Rationale for using ChatGPT
A key motivation for selecting ChatGPT is its widespread accessibility and adoption among diverse user groups, in contrast to more specialized systems such as Gemini. This distinction is methodologically relevant, as ChatGPT’s open-ended and flexible conversational architecture aligns well with exploratory research aims and facilitates broader generalization of findings. Although this study focuses primarily on ChatGPT, future research may incorporate direct comparisons with alternative AI systems.
Rationale for using ABaCo
The choice of ABaCo is motivated by its binary scoring system and targeted focus on pragmatic ability, which make it particularly suitable for evaluation by current LLMs. Unlike more complex assessment protocols, ABaCo’s structure is readily adaptable to the operational capacities of ChatGPT, enabling precise, dimension-specific coding.
Materials
We utilize a dataset of coded responses currently collected from 21 older adult participants who completed the full ABaCo battery. Each response was independently evaluated by expert human raters and is now coded by ChatGPT, through a specific set of prompts, both adhering strictly to the official clinical coding criteria.
Procedures
For each ABaCo item, both human experts and ChatGPT independently assign binary scores (0 = incorrect, 1 = correct) in accordance with the ABaCo manual, with each relevant dimension coded separately.

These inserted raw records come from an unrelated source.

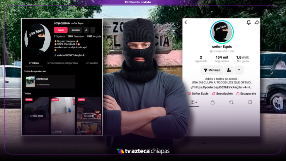Open the shop bag tab icon

[212, 102]
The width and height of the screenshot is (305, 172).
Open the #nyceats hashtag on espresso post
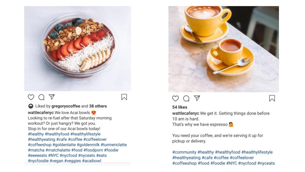pos(266,163)
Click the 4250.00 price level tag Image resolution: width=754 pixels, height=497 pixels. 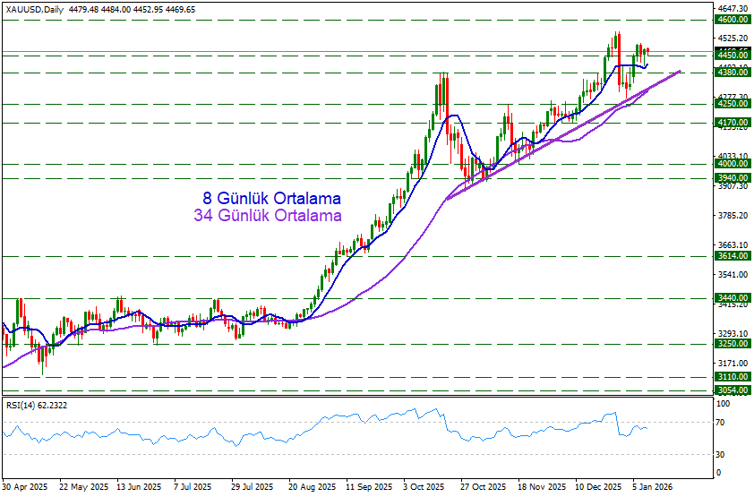point(732,104)
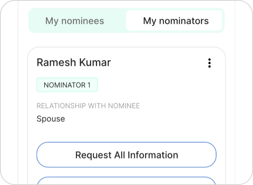This screenshot has height=185, width=253.
Task: Click the kebab options icon on nominator card
Action: (209, 63)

Inter-rater agreement between human coders and ChatGPT is quantified using both direct percentage agreement and Cohen’s kappa coefficient, thereby adjusting for chance agreement. Additionally, a qualitative analysis is conducted on discrepant cases to systematically identify recurring patterns and underlying causes of disagreement.
The findings contribute to the theoretical understanding of how conversational AI systems process and interpret complex, multi-dimensional communicative acts. The results clarify the boundaries of current LLMs’ inferential, social, and pragmatic capabilities, directly informing debates in psycholinguistics, cognitive science, and human–AI interaction. The study also sets a methodological precedent for integrating clinical assessment frameworks with advanced AI systems, encouraging further exploration into the cognitive plausibility and limitations of LLM-based reasoning.